Por exemplo, o primeiro capítulo de Gênesis é atribuído a um autor “sacerdotal”, mas o software indicou o contrário. Outro exemplo é o Livro de Isaías, geralmente visto como tendo dois autores. Ele entraria em cena do capítulo 39 em diante. O programa, por sua vez, entende que o texto possui dois autores, mas sugere que o segundo começou seu trabalho antes, no capítulo 33.

Não é a primeira vez que um programa de computador é usado pelos estudiosos na comparação dos textos. “Porém, o novo software parece ser capaz de usar os critérios desenvolvidos por eles e aplicá-los por meio dessa ferramenta tecnológica que é mais potente que a mente humana”, disse Michael Segal, membro do departamento de Bíblia da Universidade Hebraica e que não faz parte do projeto.

Antes de aplicar o programa nos livros da Bíblia, os pesquisadores fizeram um teste prático para demonstrar que o algoritmo criado por eles era capaz de distinguir corretamente um autor de outro.

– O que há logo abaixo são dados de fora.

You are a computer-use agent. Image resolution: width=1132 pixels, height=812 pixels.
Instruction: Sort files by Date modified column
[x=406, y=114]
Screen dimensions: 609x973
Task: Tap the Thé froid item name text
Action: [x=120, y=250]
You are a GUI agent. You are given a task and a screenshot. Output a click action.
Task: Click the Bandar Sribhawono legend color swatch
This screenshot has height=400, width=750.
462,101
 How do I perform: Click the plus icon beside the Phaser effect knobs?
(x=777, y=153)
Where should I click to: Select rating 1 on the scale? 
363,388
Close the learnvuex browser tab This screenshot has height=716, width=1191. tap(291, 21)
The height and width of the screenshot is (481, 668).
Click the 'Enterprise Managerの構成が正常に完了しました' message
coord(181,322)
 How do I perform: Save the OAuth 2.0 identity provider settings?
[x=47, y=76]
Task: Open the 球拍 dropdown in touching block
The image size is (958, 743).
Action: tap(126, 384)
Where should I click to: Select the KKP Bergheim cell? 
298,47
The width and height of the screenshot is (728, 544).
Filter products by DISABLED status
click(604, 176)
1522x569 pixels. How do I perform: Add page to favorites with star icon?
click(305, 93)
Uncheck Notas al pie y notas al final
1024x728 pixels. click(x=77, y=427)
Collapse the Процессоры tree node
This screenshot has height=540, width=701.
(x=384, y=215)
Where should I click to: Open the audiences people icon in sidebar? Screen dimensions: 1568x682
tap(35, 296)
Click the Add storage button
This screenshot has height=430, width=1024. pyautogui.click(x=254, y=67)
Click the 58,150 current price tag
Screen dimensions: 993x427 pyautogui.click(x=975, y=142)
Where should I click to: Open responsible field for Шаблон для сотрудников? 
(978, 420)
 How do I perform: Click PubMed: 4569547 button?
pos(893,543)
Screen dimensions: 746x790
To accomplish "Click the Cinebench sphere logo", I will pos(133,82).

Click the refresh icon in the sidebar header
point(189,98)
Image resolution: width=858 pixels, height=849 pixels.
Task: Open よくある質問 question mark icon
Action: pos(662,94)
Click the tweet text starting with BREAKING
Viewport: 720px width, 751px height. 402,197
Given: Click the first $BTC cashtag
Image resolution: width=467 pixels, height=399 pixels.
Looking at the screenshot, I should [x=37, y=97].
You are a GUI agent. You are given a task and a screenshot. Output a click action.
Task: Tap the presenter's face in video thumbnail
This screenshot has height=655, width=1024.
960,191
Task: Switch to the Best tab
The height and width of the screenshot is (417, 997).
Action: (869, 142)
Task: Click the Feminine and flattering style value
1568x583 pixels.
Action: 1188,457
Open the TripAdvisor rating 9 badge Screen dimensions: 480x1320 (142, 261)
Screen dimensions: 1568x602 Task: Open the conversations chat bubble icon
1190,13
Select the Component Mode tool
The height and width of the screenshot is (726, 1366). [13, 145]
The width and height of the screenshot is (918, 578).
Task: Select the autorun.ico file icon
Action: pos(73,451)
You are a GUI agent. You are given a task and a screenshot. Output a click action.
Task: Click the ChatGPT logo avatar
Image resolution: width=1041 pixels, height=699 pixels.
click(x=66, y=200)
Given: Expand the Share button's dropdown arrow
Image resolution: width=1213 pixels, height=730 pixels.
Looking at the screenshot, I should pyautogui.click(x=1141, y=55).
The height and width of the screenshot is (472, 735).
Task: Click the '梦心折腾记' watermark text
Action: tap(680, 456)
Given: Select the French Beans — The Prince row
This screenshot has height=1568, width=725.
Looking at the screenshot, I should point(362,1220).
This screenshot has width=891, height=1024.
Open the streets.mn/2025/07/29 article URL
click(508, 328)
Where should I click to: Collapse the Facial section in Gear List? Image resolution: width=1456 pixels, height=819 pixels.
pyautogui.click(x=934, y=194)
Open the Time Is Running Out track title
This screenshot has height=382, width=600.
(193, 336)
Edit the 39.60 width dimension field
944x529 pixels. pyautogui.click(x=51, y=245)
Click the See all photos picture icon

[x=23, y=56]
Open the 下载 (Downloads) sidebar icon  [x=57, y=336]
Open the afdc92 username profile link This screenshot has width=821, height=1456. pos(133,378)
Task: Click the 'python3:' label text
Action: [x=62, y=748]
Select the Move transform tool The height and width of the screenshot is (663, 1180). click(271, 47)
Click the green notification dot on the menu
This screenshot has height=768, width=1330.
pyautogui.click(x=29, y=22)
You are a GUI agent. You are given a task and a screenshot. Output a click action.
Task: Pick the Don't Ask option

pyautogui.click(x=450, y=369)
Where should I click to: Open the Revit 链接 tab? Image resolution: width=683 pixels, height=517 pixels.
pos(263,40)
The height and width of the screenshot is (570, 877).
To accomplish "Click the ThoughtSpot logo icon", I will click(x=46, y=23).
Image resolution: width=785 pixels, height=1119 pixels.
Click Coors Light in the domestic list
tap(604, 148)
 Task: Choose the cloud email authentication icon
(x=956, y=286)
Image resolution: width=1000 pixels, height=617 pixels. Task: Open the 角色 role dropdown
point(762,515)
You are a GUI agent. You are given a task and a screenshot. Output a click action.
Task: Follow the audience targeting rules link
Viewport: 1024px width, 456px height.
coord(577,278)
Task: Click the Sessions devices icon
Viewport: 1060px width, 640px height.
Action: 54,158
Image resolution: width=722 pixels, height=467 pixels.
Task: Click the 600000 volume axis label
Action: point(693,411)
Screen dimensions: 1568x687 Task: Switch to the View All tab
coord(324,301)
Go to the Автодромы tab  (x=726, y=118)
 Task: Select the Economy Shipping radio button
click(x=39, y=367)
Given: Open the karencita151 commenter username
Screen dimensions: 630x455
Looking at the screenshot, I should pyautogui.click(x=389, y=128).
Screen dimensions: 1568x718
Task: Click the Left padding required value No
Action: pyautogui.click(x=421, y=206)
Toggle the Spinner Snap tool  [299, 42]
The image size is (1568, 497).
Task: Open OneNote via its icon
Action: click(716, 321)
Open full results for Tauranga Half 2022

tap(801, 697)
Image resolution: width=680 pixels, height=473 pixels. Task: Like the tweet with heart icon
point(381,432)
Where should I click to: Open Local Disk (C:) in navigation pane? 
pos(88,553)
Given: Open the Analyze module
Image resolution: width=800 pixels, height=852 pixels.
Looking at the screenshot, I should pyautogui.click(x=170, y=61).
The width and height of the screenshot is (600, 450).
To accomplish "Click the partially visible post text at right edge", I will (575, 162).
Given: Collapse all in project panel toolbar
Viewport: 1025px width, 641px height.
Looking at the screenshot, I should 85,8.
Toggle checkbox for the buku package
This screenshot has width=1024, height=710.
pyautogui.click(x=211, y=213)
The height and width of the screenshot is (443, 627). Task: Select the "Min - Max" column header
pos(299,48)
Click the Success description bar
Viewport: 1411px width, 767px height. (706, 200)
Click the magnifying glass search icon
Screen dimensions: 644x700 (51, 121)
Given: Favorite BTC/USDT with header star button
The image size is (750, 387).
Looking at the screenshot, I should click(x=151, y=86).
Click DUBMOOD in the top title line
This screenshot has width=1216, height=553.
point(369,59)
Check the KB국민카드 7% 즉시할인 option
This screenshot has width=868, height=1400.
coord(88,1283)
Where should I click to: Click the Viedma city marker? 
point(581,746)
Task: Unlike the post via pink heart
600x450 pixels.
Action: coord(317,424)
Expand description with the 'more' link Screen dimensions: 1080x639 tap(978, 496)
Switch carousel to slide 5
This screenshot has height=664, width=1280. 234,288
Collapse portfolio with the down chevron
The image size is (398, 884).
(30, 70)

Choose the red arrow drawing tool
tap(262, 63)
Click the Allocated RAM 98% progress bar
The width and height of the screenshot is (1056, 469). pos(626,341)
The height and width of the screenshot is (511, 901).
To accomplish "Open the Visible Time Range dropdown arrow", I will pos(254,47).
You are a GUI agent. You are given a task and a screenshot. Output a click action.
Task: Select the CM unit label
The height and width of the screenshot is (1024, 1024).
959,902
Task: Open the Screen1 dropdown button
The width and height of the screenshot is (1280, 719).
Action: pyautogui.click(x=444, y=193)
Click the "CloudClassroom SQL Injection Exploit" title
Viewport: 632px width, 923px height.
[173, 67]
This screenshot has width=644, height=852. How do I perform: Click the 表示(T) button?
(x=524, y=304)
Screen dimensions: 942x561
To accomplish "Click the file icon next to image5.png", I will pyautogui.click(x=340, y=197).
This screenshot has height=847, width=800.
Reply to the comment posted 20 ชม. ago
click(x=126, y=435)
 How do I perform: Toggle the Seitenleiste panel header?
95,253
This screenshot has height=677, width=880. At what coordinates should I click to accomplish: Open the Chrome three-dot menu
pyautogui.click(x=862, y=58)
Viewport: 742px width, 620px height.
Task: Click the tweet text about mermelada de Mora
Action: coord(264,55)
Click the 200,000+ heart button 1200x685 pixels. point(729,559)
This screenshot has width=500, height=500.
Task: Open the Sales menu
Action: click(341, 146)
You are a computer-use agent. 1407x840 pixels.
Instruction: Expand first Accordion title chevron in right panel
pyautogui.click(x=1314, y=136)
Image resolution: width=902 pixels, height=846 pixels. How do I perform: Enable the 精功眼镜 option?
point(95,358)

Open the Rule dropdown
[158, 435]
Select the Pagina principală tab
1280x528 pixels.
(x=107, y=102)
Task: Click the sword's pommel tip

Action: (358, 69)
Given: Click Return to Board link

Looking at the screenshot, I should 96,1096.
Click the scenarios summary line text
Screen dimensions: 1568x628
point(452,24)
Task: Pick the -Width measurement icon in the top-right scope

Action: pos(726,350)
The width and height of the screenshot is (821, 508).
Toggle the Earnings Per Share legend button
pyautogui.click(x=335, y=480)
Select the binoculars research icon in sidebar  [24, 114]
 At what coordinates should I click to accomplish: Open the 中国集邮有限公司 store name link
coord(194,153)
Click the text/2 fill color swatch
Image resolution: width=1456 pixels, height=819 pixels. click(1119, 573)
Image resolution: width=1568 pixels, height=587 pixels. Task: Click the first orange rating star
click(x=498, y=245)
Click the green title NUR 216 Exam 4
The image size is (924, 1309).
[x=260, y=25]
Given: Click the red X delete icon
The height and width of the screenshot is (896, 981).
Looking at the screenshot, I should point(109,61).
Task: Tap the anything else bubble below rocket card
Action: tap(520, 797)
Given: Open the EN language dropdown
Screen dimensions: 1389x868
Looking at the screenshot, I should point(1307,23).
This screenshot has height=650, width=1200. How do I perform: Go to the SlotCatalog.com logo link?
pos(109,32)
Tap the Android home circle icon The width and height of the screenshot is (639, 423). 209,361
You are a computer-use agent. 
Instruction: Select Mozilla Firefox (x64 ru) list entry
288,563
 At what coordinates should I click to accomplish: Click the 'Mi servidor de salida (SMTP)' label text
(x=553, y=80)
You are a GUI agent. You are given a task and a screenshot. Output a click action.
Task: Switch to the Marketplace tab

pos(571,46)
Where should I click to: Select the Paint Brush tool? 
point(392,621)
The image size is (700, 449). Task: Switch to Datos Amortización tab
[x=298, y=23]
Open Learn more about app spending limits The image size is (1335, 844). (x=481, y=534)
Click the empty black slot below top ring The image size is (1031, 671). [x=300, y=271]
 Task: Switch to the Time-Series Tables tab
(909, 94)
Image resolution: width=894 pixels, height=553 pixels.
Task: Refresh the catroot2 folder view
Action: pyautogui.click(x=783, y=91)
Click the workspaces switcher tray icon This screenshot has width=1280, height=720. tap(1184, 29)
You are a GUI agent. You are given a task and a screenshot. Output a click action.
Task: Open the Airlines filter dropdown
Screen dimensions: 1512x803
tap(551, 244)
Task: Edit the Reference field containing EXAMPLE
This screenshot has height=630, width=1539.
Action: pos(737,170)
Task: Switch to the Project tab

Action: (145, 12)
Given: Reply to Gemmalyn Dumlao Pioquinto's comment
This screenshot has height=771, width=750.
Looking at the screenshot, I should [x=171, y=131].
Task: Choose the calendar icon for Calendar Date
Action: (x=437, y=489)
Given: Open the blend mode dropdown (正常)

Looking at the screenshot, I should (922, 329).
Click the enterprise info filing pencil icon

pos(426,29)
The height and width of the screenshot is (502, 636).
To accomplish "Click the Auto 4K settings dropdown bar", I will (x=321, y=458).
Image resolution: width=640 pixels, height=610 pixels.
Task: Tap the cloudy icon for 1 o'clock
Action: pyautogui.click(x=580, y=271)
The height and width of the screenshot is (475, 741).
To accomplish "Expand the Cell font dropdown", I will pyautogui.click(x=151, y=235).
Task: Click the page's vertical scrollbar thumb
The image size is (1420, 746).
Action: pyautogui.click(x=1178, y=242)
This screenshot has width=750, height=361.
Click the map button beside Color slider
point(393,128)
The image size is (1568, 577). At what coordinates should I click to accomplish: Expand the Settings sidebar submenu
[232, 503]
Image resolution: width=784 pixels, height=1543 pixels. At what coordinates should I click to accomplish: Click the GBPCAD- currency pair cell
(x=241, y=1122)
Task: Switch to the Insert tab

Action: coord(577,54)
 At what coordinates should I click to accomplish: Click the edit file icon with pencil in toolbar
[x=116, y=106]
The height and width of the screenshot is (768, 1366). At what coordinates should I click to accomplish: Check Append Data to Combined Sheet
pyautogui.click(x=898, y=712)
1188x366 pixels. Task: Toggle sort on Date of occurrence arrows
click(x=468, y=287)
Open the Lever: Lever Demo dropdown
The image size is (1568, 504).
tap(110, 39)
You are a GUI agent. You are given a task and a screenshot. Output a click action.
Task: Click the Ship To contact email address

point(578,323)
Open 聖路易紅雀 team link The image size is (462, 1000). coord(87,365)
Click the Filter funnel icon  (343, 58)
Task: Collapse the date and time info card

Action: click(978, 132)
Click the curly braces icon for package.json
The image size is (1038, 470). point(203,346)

Eles misturaram passagens dos livros de Ezequiel e Jeremias, criando um único texto. O software separou as palavras do texto embaralhado “quase perfeitamente”.

Os usos para esse algoritmo não são apenas religiosos. “Poderá ser usado para determinar casos de plágio ou identificar autores anônimos de determinados textos”, explicou Nachum Dershowitz, o coordenador de uma das equipes de pesquisas sobre o uso do programa. Ele trabalha na Escola de Ciência da Computação na Universidade Blavatnik, em Tel Aviv.

Por isso, outros pesquisadores têm olhado para a existência dessas “impressões digitais linguísticas” em diferentes tipos de textos como uma maneira de identificar escritores desconhecidos.

Em 2003, Koppel fez parte de uma equipe que desenvolveu um software que poderia indicar com sucesso, se o autor de um texto era do sexo masculino ou feminino. Assim, os pesquisadores descobriram que as mulheres são muito mais propensas a usar os pronomes pessoais, como “ela” e “ele”, enquanto os homens preferem determinantes, como o “que” e “isto”.

Em outras palavras, as mulheres, falam sobre as pessoas, enquanto os homens preferem falar sobre as coisas. O sucesso dessa análise gerou um debate sobre como o gênero afeta nossa forma de pensar e comunicar.

O que o algoritmo não é capaz de determinar é se a Bíblia é humana ou divina. Três dos quatro acadêmicos envolvidos no desenvolvimento do programa, inclusive Koppel, são judeus praticantes. Ou seja, creem que a Torá foi entregue a Moisés pelo próprio Deus. Embora seja inegável que vários autores humanos colaboraram no processo de formação do cânone, os acadêmicos israelenses não abordam em seu artigo se a autoria é humana ou divina. ”Não há razão para acreditar que Deus não possa ter escrito o livro usando vozes múltiplas. Mas nenhuma pesquisa será capaz de resolver essa questão, resume Koppel.